== Kısa alıştırma ==
Aşağıdaki yeni vakıf üniversiteleriyle ilgili metinde "Milli Eğitim Bakanı" kısmından "yer aldığını söyledi." kısmına kadar her şeyi hiçbir değişiklik yapmadan kopyala.

== Metin parçası ==
<<<<

TBMM Milli Eğitim,
Kültür, Gençlik ve Spor Komisyonunda,
Konya'da Karatay ve
Mevlana,
Mersin'de Toros,
İstanbul'da İstanbul Medipol, Kayseri'de Nuh Naci Yazgan adıyla 5 yeni
vakıf üniversitesi kurulmasını öngören
kanun tasarısı kabul edildi. İstanbul'da kurulması öngörülen ''Medipol''
Üniversitesinin ismine, ''
Türkçe olmadığı'' gerekçesiyle
itiraz edildi.
Milli Eğitim Bakanı Nimet Çubukçu, tasarıyı sunuş konuşmasında, yüksek öğrenime olan talep ile arz arasında büyük fark olduğunu, bu farkın son 30 yıldan bu yana giderek arttığını belirtti. Çubukçu, bunun sonucu olarak
yurt dışındaki üniversitelere talebin de arttığını, Türkiye'nin, yurt dışında eğitim gören yüksek öğrenim öğrenci sayısında, dünya
ülkeleri arasında ilk sıralarda yer aldığını söyledi.

>>>>

== Verilen bilgiler ==
<<<<

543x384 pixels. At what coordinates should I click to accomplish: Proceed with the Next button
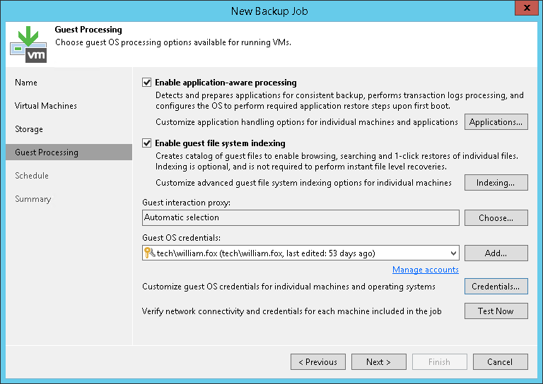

>>>>

== Cevap ==
Milli Eğitim Bakanı Nimet Çubukçu, tasarıyı sunuş konuşmasında, yüksek öğrenime olan talep ile arz arasında büyük fark olduğunu, bu farkın son 30 yıldan bu yana giderek arttığını belirtti. Çubukçu, bunun sonucu olarak
yurt dışındaki üniversitelere talebin de arttığını, Türkiye'nin, yurt dışında eğitim gören yüksek öğrenim öğrenci sayısında, dünya
ülkeleri arasında ilk sıralarda yer aldığını söyledi.